Twenty two trials, involving 2567 predominantly female and elderly patients, comparing regional anaesthesia with general anaesthesia were included. All trials had methodological flaws and many do not reflect current anaesthetic practice. Pooled results from eight trials showed regional anaesthesia to be associated with a decreased mortality at one month (56/811 (6.9%) versus 86/857 (10.0%)); however, this was of borderline statistical significance (relative risk (RR) 0.69, 95% confidence interval (CI) 0.50 to 0.95). The results from six trials for three month mortality were not statistically significant, although the confidence interval does not exclude the possibility of a clinically relevant reduction (86/726 (11.8%) versus 98/765 (12.8%), RR 0.92, 95% CI 0.71 to 1.21). The reduced numbers of trial participants at one year, coming exclusively from two trials, preclude any useful conclusions for long-term mortality (80/354 (22.6%) versus 78/372 (21.0%), RR 1.07, 95% CI 0.82 to 1.41).
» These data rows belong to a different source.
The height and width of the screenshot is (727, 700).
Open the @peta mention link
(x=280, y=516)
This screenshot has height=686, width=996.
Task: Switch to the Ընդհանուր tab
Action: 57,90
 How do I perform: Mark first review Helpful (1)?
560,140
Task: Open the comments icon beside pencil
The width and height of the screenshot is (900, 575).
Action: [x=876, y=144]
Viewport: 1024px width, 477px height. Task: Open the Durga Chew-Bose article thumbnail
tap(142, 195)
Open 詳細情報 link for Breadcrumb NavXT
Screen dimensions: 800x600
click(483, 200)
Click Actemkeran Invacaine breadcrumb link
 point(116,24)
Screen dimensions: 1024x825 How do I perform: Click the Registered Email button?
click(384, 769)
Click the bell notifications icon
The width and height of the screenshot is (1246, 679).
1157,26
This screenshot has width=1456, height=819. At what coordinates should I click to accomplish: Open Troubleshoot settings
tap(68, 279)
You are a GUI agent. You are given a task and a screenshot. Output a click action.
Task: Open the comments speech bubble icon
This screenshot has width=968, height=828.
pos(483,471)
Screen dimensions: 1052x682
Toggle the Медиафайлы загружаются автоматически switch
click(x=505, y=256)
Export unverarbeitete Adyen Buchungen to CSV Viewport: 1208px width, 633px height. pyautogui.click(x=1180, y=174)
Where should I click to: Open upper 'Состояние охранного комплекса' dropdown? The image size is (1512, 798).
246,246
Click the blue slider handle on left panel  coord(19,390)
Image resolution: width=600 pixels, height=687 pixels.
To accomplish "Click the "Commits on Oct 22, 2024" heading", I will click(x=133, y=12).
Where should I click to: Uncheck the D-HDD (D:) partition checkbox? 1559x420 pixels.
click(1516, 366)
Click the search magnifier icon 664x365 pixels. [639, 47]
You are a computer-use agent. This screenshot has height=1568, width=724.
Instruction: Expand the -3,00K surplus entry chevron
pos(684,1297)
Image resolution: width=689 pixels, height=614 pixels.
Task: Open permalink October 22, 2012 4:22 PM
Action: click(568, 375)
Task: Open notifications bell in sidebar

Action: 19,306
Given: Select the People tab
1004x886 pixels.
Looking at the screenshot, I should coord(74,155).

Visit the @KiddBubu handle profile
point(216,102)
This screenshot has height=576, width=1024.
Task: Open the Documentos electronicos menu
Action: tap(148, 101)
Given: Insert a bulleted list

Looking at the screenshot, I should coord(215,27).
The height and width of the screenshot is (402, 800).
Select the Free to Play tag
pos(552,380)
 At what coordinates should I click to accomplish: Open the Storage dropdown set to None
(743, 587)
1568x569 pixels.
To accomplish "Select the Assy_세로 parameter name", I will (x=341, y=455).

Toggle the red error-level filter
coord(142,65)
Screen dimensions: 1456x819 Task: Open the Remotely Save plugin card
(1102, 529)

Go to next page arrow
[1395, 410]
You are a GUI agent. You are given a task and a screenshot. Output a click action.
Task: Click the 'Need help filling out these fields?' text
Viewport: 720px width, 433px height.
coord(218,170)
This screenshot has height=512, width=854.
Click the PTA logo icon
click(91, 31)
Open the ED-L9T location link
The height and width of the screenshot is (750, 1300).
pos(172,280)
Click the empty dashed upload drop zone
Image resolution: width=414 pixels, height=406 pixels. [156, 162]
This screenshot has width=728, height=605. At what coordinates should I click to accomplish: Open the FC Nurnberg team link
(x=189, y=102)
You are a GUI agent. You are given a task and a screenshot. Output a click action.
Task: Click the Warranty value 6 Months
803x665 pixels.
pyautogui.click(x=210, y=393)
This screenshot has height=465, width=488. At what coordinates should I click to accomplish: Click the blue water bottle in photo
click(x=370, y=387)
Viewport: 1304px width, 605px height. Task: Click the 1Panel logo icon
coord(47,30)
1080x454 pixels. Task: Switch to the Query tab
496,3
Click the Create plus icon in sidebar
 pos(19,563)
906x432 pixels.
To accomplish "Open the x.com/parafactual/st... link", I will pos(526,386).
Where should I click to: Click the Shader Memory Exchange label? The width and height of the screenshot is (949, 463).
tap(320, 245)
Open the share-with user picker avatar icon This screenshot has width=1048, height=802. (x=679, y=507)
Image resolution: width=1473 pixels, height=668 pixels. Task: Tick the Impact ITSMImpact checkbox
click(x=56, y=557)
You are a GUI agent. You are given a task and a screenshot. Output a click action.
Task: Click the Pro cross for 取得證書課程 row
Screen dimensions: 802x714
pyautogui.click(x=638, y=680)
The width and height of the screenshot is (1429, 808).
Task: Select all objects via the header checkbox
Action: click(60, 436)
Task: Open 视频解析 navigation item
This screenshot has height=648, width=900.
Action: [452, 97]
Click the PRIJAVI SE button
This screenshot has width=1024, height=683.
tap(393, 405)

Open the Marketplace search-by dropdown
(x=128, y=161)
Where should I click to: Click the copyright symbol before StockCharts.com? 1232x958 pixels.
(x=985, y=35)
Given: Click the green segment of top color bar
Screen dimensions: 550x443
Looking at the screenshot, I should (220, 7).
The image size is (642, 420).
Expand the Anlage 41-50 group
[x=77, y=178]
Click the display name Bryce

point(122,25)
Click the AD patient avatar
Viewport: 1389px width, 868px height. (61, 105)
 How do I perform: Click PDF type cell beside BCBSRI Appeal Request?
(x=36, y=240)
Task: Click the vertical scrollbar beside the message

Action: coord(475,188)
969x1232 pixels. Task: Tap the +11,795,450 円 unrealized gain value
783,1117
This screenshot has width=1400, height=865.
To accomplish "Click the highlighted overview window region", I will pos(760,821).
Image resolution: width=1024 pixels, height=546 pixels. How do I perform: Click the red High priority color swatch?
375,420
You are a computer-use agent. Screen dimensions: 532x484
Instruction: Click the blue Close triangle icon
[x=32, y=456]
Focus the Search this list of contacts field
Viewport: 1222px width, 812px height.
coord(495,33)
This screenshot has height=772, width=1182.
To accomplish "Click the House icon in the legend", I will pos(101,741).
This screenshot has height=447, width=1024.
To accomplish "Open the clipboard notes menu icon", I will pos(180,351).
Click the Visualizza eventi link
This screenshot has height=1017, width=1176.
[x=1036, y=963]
Regional anaesthesia was associated with a reduced risk of deep venous thrombosis (39/129 (30%) versus 61/130 (47%); RR 0.64, 95% CI 0.48 to 0.86). However, this finding is insecure due to possible selection bias in the subgroups in whom this outcome was measured. Regional anaesthesia was also associated with a reduced risk of acute postoperative confusion (11/117 (9.4%) versus 23/120 (19.2%), RR 0.50, 95% CI 0.26 to 0.95).
There was insufficient evidence to draw any conclusions from a further four included trials, involving a total of 179 participants, which compared other methods of anaesthesia (a 'light' general with spinal anaesthesia; intravenous ketamine; nerve blocks).